Google has open-sourced a model called mT5, a multilingual variant of Google’s T5 model. This model is trained on a dataset comprising over 101 languages (mC4 corpus) and contains between 300 million and 13 billion parameters (internal variables used to make predictions). It is said to have adequate capacity to learn over 100 languages without facing any remarkable conflict.
Natural language processing (NLP) pipelines presently make use of transfer learning. This method involves pre-training the models on data-rich tasks before being fine-tuned on a downstream interest task. These T5 models enable NLP professionals to achieve robust performance in various tasks rapidly without performing pre-training themselves. However, most of these language models are entirely pre-trained in the English language, limiting their use for the world population who does not speak English. To improve the model’s functionality and service, the NLP community has developed multilingual models pre-trained in various languages, including mBERT and mBART.
The Release of mT5
The T5’s general-purpose text-to-text format is based on insights from large-scale empirical studies. Google’s multilingual MT5 is trained on MC4 that covers 101 languages. MC4 is a specially built multilingual subset of C4 that contains about 750GB of explicit English-language text sourced from the public Common Crawl repository.

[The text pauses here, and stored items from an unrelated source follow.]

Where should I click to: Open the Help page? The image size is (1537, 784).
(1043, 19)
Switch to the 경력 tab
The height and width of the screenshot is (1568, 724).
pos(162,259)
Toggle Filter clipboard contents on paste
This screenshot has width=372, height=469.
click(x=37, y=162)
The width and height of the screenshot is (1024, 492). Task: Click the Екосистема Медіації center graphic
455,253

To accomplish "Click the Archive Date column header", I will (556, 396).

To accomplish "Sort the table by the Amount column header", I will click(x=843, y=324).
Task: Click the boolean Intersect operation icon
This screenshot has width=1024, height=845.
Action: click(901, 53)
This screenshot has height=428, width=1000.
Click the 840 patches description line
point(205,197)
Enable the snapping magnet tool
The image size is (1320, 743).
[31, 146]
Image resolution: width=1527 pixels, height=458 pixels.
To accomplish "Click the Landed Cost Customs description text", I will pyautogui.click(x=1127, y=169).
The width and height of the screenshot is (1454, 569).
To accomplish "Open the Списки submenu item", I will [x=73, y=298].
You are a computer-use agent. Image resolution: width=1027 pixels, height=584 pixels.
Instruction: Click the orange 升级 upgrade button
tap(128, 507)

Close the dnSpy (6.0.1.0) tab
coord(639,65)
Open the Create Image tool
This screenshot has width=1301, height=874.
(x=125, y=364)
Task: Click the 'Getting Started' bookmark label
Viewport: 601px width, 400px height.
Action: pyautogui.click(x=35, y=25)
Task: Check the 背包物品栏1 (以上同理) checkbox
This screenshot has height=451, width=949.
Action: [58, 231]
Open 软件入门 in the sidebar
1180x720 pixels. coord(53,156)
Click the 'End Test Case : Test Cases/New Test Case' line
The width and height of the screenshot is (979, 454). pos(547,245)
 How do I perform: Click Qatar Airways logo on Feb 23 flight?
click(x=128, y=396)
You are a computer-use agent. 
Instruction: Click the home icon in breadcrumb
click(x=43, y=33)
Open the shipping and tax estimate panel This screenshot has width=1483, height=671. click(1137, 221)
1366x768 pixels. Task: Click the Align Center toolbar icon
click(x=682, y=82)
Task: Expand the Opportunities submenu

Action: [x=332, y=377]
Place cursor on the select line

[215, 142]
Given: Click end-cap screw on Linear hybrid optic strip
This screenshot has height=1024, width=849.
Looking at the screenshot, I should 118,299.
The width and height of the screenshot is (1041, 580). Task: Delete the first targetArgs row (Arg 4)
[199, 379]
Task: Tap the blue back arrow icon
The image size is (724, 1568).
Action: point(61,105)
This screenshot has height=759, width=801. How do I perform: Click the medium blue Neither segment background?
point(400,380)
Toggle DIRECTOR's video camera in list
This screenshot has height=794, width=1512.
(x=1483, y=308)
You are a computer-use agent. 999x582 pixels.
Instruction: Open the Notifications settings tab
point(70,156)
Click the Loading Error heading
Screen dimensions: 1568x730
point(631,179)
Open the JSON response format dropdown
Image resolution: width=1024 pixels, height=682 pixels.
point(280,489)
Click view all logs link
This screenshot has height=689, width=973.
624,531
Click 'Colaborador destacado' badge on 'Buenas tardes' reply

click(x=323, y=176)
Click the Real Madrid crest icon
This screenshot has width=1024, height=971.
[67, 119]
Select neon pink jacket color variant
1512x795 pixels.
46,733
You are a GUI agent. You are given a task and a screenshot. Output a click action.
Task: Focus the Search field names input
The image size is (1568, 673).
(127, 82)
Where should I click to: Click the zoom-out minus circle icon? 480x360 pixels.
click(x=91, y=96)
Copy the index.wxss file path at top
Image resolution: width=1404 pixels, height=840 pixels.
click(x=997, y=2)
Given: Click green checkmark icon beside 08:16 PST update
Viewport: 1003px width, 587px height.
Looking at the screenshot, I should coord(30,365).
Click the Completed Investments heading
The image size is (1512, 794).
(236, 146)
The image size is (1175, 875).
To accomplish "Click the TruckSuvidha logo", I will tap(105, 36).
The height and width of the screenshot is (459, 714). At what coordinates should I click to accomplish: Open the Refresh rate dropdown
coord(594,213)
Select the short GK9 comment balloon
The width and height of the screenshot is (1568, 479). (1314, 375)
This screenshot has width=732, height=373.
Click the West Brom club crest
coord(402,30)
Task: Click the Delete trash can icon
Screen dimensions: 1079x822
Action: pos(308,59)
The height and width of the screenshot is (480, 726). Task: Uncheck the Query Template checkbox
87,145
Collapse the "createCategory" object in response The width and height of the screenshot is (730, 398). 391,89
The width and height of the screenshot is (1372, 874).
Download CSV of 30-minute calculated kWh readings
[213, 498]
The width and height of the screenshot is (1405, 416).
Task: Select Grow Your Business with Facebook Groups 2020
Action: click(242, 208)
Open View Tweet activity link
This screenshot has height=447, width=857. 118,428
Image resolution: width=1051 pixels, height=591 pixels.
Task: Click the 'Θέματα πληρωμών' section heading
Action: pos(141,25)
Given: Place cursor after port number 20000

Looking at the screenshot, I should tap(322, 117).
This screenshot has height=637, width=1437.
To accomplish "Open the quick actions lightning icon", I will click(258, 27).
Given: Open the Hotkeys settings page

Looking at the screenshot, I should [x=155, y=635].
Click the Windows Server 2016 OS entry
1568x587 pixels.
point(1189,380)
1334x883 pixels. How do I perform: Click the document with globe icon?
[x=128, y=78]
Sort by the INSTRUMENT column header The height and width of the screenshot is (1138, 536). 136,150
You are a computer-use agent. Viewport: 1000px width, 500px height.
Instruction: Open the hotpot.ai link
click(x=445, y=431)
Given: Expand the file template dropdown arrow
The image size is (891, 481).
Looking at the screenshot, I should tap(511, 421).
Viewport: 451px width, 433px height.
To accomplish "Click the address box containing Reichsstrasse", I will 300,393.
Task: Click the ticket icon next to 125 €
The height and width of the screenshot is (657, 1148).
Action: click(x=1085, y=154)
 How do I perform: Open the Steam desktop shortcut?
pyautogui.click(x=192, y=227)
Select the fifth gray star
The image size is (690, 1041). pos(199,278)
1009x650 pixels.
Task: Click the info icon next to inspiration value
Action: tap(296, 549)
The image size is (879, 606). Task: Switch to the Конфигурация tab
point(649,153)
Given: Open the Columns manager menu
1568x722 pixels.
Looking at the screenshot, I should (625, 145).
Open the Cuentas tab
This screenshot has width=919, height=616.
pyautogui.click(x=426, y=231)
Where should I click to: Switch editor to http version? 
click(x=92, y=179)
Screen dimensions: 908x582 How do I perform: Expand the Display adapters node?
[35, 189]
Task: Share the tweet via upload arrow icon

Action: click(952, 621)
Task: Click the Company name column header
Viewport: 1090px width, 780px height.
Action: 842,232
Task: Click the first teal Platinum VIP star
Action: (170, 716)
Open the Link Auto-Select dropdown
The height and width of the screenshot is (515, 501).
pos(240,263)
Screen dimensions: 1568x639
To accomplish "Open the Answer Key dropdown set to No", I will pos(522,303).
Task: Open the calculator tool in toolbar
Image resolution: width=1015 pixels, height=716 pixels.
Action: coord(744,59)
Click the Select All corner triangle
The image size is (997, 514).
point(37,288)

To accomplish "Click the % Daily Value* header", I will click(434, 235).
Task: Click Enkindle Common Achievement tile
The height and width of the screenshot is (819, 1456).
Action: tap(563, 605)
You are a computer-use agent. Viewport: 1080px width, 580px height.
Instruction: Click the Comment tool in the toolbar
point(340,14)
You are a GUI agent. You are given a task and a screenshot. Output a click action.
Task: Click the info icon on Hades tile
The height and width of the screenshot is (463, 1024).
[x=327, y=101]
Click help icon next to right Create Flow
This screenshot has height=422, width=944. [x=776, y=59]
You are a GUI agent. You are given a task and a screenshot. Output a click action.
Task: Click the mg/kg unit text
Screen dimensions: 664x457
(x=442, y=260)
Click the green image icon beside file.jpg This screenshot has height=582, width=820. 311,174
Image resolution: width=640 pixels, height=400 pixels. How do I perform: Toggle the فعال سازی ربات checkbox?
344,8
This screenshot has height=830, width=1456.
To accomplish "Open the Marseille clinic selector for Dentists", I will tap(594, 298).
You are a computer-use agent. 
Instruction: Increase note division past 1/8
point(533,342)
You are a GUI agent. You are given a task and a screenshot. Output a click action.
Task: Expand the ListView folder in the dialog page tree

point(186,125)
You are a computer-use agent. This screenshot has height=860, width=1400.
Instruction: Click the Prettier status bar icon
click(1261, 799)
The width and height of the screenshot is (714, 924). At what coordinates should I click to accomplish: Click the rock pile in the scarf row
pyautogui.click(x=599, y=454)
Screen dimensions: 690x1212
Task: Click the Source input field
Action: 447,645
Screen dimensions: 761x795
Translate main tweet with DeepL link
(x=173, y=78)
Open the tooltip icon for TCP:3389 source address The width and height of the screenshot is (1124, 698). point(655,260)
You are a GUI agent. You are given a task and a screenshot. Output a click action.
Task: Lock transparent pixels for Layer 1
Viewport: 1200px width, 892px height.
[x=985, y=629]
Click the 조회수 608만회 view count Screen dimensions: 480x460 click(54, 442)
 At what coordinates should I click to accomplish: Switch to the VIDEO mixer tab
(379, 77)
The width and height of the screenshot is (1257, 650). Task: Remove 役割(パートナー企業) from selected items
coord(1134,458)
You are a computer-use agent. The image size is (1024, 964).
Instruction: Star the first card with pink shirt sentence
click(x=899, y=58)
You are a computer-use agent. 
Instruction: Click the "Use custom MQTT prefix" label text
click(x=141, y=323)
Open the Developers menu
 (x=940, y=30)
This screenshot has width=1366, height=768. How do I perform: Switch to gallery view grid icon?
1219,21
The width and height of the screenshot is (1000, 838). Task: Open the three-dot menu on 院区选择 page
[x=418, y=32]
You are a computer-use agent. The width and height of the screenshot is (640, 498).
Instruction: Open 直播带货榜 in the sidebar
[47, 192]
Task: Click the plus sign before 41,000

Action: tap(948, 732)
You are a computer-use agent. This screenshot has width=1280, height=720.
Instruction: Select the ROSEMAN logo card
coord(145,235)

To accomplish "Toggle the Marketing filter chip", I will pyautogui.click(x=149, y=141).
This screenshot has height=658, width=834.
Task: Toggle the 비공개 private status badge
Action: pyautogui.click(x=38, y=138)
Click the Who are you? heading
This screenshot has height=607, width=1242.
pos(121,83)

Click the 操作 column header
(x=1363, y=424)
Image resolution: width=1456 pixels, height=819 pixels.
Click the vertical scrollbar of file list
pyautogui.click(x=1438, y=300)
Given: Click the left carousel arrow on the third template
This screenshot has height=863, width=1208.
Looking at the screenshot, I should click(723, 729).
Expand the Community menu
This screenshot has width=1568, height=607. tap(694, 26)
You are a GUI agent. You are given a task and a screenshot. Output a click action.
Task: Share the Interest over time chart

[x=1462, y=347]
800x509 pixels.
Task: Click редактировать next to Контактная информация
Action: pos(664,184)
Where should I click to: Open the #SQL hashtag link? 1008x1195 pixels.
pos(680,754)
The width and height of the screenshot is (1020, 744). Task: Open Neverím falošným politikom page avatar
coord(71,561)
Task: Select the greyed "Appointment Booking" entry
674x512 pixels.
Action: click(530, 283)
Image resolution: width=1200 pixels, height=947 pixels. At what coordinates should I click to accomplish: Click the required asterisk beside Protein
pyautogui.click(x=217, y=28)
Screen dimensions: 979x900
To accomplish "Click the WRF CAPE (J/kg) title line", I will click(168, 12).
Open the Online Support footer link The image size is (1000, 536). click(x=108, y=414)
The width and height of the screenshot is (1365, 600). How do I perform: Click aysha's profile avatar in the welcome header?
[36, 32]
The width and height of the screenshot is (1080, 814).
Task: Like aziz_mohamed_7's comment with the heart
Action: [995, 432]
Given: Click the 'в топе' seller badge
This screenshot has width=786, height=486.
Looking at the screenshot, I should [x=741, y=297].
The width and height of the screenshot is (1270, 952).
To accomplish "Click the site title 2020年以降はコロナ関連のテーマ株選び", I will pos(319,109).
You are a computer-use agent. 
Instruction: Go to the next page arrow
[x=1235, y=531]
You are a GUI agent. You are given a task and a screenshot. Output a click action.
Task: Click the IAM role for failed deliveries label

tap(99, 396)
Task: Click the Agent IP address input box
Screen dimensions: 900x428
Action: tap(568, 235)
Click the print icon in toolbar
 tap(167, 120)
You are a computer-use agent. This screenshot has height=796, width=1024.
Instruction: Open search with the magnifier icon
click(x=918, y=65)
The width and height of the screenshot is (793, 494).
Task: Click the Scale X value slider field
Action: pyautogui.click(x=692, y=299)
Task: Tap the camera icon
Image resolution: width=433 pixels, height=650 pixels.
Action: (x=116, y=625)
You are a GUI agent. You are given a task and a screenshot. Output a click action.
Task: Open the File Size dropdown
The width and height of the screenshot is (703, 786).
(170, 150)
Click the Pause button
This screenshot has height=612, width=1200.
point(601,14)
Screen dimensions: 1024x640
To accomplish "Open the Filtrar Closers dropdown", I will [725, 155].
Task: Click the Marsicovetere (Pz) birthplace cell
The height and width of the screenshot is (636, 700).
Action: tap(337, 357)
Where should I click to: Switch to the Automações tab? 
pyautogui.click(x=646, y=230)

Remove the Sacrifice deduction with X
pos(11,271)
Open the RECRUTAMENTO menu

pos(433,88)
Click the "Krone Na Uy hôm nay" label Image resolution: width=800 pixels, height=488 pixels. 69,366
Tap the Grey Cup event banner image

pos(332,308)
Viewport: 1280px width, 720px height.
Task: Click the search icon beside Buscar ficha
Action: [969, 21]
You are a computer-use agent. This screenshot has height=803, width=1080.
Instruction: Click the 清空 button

The researchers have compared the mT5-XXL model with related models such as mBERT, XLM, and XLM-R for evaluation. It is stated that the mT5-XXL model has achieved SOTA performance on all the tasks from the Xtreme multilingual benchmark. This exhibits that T5’s strengths are applicable in a multilingual model environment and achieving strong performance on several standard sets. This new model also suggests that pre-training can provide a feasible alternative to any complex technical applications.